O seminário que juntou, em Maputo, gestores, juristas, directores de Recursos Humanos e agências privadas de emprego.  Organizado pela HRA Advogados, uma sociedade de advogados moçambicana assente numa prática jurídica especializada em sectores estratégicos como a banca e os serviços financeiros, a iniciativa captou a atenção de várias dezenas de participantes, apresentando-se como uma oportunidade única para esclarecer e alertar empresários para as alterações previstas na nova Lei do Trabalho moçambicana.

Por sua vez, Luís Miguel Monteiro, orador convidado, advogado e sócio da Morais Leitão, sociedade de advogados portuguesa e parceira da HRA Advogados através da rede Morais Leitão Legal Circle, debruçou-se sobre as questões mais técnicas de alteração à nova Lei, caracterizada, segundo apontou, por “uma maior flexibilidade” e por “ser mais actualizada, nomeadamente nos direitos que prevê e reforça para os trabalhadores”.

Paula Duarte Rocha, sócia da HRA Advogados, considerou, por sua vez, “essencial que as empresas tenham conhecimento destas alterações e dos impactos na relação laboral, evitando assim riscos de maior, como a aplicação de multas e o pagamento de indemnizações”. O texto da proposta de Lei prevê que a nova Lei do Trabalho “entre em vigor de imediato e sem espaço para um período de vacatio legis, logo a informação e o conhecimento são fundamentais para a preparação das empresas”, alertou também a advogada.

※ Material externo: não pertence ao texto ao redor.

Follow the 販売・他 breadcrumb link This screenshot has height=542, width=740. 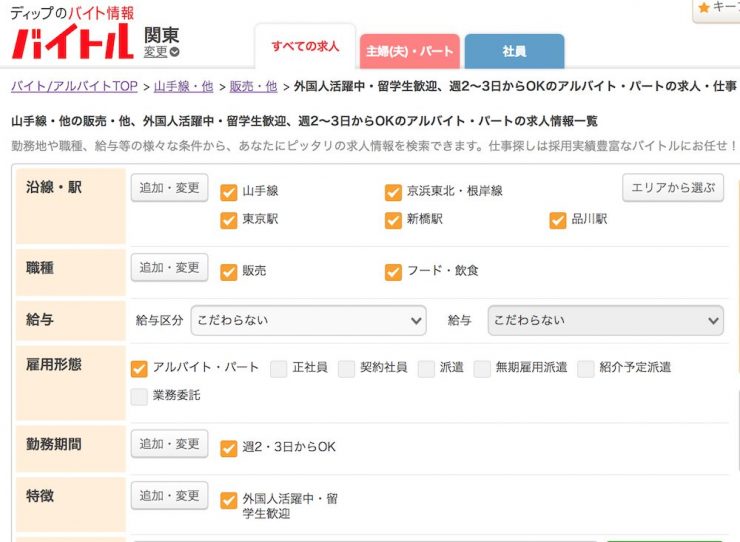click(253, 86)
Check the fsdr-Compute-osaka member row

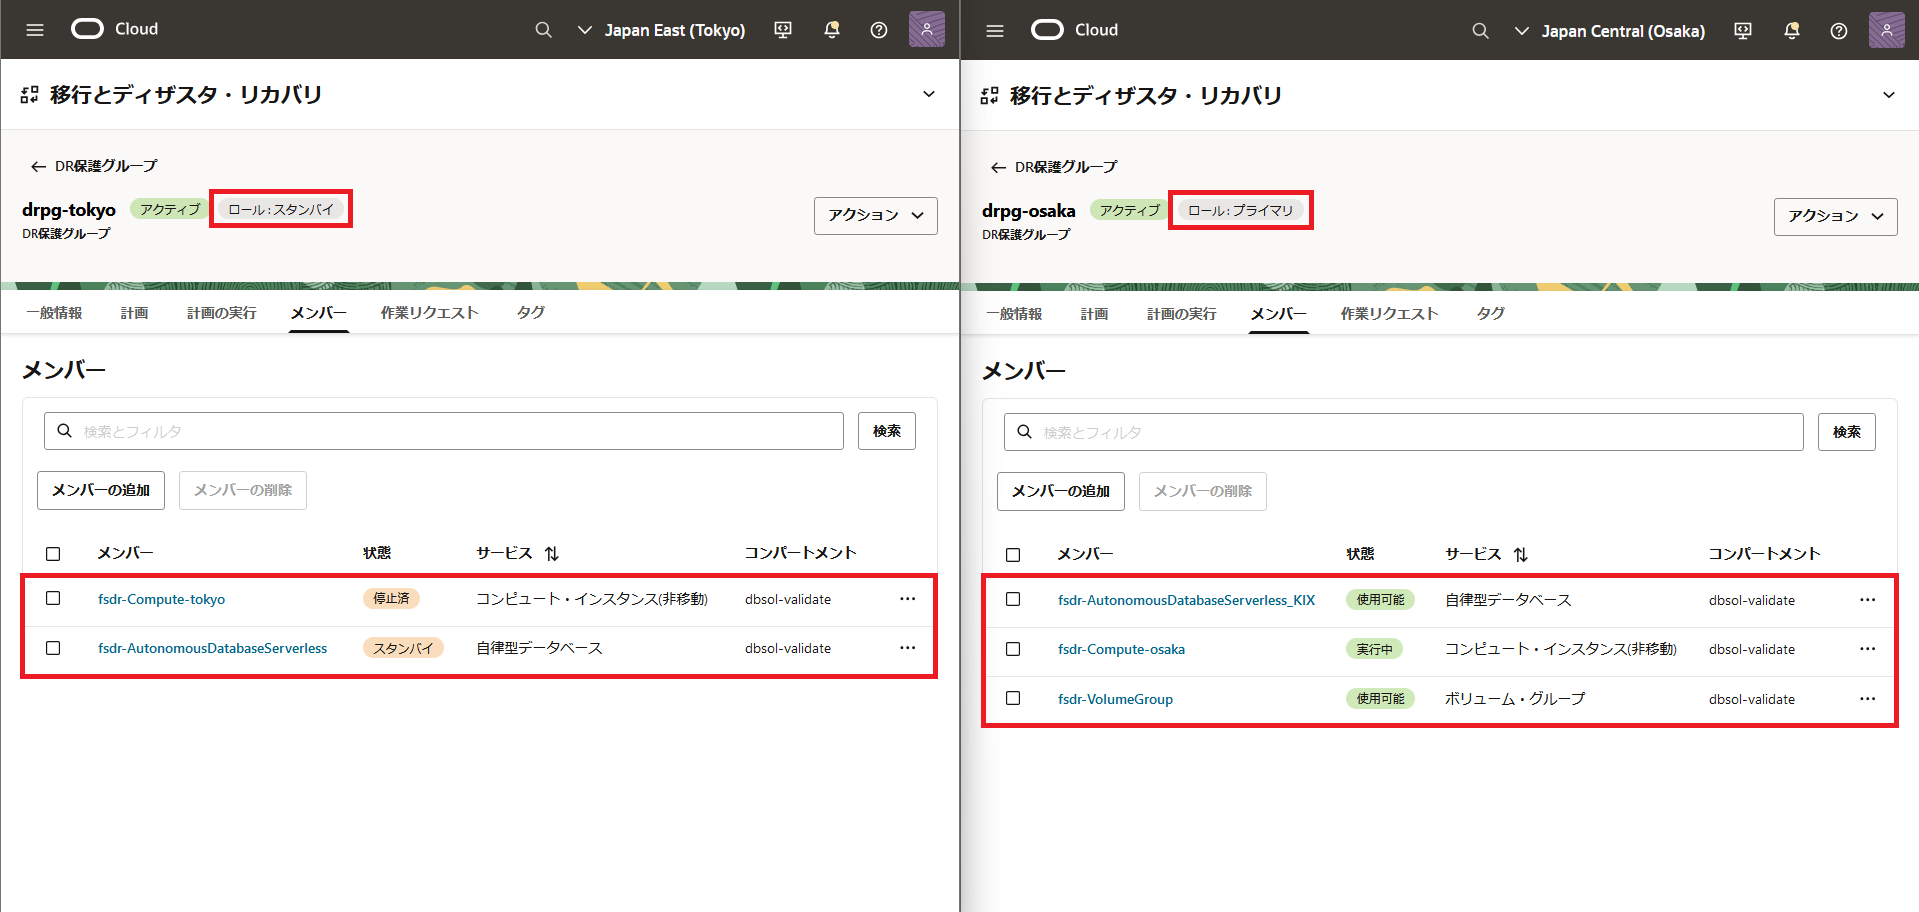click(x=1013, y=649)
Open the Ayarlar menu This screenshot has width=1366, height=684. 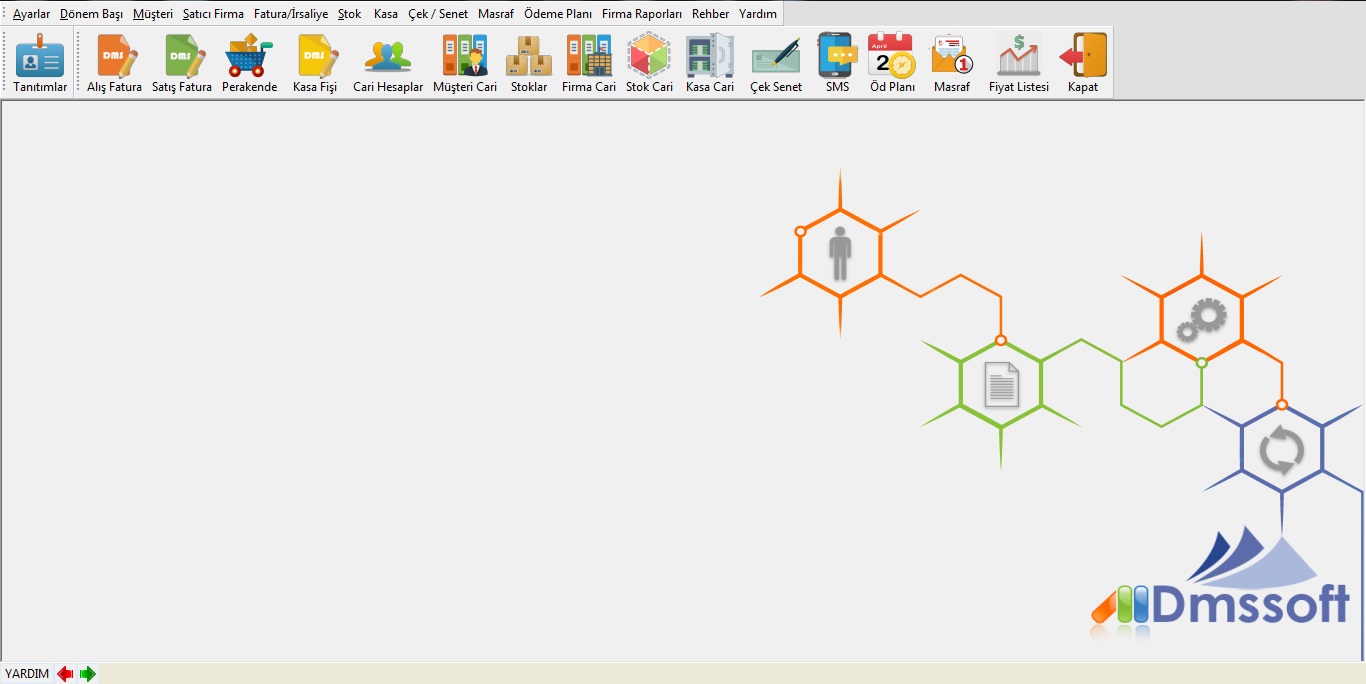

Segundo a sócia da HRA, esta nova proposta “é mais actualizada”, na medida em que “reafirma o poder aplicativo do princípio do tratamento mais favorável ao trabalhador na relação entre contrato de trabalho e outras fontes, assim como no critério de decisão do concurso entre instrumentos de regulamentação colectiva”.

Paula Duarte Rocha apontou ainda a flexibilização da gestão do tempo de trabalho, a uniformização do período de férias para 30 dias de trabalho efectivo e o reforço da protecção na maternidade e na paternidade como pontos favoráveis a destacar na nova Lei.